Over the weekend I saw ATONEMENT at the movies, and immediately went out afterwards and bought Ian McEwan's novel. The film is evocative, questing, and gorgeous to look at. An added bonus, it concerns the art of writing, and how words can shape lives. Anthony Lane's movie review in THE NEW YORKER seemed to imply that this aspect of the plot is even stronger in the novel, which further heightened my interest. So far, 100 pages in, Lane was right: This is a fiction about how fictions shape reality.
It's also a very interior novel. Page after page features one character alone, musing about events and perceptions and feelings. The word count devoted to characters' solitary musings far outnumbers the word count of characters interacting. We in SF seldom do this, or at least not for longer than a scene or two. Nor does mainstream commercial fiction. In fact, this way of writing might almost be said to be a hallmark of literary fiction.

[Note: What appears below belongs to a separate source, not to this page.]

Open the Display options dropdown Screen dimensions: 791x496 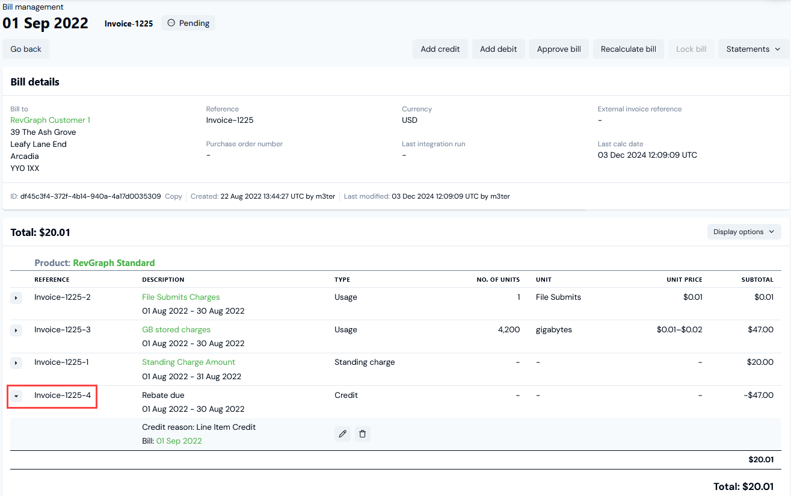pos(743,232)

I like it. I like knowing so much about the characters' interior lives, even at the expense of pace (ATONEMENT is glacially slow) and of outer drama. I'd like to try writing this way in the story I'm working on now. But would it work in SF? Would readers respond well to it? I don't know, although I suspect not. But I'm still thinking about this.
Meanwhile, my sister sent me a T-shirt for my birthday, with another use of words, the overt literary threat. The shirt says: CAREFUL, OR I'LL PUT YOU IN MY NOVEL.
You've been warned.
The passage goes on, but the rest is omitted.